Firm circumvents utility, offers institutional savings
Blue Pillar sees an opening in the building-automation space left ajar by the likes of Honeywell and Johnson Controls: critical power systems. "All of those systems, the things that truly, truly impact life, safety and economic viability of a business have been under-focused and under- invested in because at the end of the day, HVAC and lighting makes us comfortable," Blue Pillar CEO Tom Willie told us last week.
Honeywell and Johnson Controls "make their money on mechanical HVAC systems and lighting systems," while Blue Pillar has its eye on critical power systems that a building can tap into without relying on its utility, Willie explained.
He took the helm of the Indianapolis-based firm this month after spending 10 years at smart grid firm Current Group.
"The ideas and the terminology and the concepts that I saw at Current, really are the same here with a different end buyer" – building operators rather than utilities, he added. The two entities face similar challenges in aging workforce and infrastructure along with pressure to bring automation into their business models, Willie said.
Blue Pillar's clients include health care centers and military facilities that need to provide their own backup power. The firm's pitch is simple and dramatic:
QUOTABLE: If you don't have power in the first place, if you haven't invested in the critical power systems within your facility, it doesn't matter what you have your thermostat set on. – Blue Pillar CEO Tom Willie
The Blue Pillar services center on the firm's "Digital Energy Network," which consists of software that runs on a server or a cloud and micro-servers placed on the controls of generators, switchgear and other critical power components. The firm is interested in automating anything in a building that can generate or measure power, Willie said.

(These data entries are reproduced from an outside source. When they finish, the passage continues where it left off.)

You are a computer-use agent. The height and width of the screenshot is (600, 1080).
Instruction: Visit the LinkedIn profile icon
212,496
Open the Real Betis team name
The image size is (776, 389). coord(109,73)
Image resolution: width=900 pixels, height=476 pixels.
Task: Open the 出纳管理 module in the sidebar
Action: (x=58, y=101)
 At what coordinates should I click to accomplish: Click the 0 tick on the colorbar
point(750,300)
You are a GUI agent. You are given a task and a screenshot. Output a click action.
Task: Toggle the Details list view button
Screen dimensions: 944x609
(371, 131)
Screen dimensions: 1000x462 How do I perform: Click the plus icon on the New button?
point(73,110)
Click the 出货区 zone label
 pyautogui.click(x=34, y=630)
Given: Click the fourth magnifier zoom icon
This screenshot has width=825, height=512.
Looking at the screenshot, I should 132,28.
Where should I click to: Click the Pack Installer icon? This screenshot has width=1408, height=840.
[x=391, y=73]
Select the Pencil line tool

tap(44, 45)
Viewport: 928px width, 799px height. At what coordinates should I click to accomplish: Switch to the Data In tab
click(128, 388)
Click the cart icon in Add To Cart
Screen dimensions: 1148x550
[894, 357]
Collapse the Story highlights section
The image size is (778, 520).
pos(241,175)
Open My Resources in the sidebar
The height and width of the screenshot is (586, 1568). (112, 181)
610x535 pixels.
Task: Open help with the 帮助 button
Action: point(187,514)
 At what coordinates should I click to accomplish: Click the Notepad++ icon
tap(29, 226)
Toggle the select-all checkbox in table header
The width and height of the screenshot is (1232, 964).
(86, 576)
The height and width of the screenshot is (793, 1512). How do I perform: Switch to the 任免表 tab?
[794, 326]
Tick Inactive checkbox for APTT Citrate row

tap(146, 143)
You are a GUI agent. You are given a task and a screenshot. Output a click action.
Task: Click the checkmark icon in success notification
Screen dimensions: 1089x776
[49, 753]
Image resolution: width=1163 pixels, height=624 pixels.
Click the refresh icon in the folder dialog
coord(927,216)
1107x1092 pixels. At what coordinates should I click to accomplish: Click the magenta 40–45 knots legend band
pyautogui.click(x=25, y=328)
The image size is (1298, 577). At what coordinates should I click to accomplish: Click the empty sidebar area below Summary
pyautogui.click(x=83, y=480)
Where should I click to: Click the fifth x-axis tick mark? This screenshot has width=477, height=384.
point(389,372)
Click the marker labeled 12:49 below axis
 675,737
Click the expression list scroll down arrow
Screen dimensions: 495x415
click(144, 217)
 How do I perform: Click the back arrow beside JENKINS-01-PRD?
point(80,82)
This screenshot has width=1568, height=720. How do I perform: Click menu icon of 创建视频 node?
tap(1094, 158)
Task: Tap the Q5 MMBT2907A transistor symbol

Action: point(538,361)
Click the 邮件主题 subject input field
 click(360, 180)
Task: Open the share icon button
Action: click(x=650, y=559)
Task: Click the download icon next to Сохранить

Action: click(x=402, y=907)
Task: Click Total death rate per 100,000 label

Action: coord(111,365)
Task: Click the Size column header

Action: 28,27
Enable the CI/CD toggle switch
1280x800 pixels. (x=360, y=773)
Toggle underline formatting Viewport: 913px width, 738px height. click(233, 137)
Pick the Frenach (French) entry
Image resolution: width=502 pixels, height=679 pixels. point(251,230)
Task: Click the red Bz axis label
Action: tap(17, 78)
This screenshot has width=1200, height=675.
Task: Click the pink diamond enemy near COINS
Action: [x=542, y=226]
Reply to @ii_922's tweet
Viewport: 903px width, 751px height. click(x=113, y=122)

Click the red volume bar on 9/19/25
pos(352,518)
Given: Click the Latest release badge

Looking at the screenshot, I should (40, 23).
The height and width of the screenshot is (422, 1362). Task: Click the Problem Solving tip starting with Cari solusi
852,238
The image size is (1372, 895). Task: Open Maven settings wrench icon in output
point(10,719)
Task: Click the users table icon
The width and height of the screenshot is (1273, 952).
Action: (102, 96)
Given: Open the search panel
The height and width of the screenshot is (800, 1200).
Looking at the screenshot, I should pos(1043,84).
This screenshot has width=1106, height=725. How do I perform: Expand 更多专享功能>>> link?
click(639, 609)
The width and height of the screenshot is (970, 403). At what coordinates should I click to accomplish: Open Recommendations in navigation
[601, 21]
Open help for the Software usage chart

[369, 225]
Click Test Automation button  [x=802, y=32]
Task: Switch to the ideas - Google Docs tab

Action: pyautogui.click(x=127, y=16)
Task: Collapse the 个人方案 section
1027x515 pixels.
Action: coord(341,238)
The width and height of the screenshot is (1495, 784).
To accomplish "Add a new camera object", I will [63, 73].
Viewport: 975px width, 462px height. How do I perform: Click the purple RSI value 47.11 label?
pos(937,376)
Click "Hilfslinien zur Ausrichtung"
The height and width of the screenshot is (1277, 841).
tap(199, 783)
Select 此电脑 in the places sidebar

While Honeywell and Johnson Controls are not Blue Pillars' competitors, neither are DR providers, he added. Blue Pillar is an "enabler" of DR through the firm's ability to control the switches of critical power systems, he said.
Schneider Electric subsidiary Square D, which focuses on sub-metering management, is more of a direct competitor than the HVAC firms, Willie said. "Most of the competitors that come after us are gear vendors that are trying to throw on a really small piece of software to make their gear look more valuable," he added.
Sandy standards created
Critical-infrastructure facilities such as hospitals and military bases are under growing pressure after Hurricane Sandy to comply with federal disaster-recovery standards, Willie noted, and therein lies Blue Pillar's market niche.
Holding firms that own multiple hospitals are looking to consolidate their power-management systems into a centralized platform and Willie hopes to find an opportunity with such a firm in the coming months. Blue Pillar will shape its product offerings to meet this demand, he added.
Willie was CEO of Current Group when Spanish utility-technology supplier Ormazabal bought the firm in March. Current is in good hands with Ormazabal, he told us last week.
"I felt very comfortable that being part of a much larger entity was best for the long-term future of Current," he added.
Smart Grid Today recently named Willie one of the 50 Smart Grid Pioneers of 2013.